HOW TO COMPLETE THIS TASK: Beginning with the line containing "The width and" and ending with the last line of the entries below, copy each line exactly and nothing else.

RECORDED INFORMATION:
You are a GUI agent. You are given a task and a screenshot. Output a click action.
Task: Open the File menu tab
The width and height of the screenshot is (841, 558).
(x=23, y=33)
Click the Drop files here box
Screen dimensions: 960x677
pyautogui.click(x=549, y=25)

ANSWER SECTION:
The width and height of the screenshot is (841, 558).
(x=23, y=33)
Click the Drop files here box
Screen dimensions: 960x677
pyautogui.click(x=549, y=25)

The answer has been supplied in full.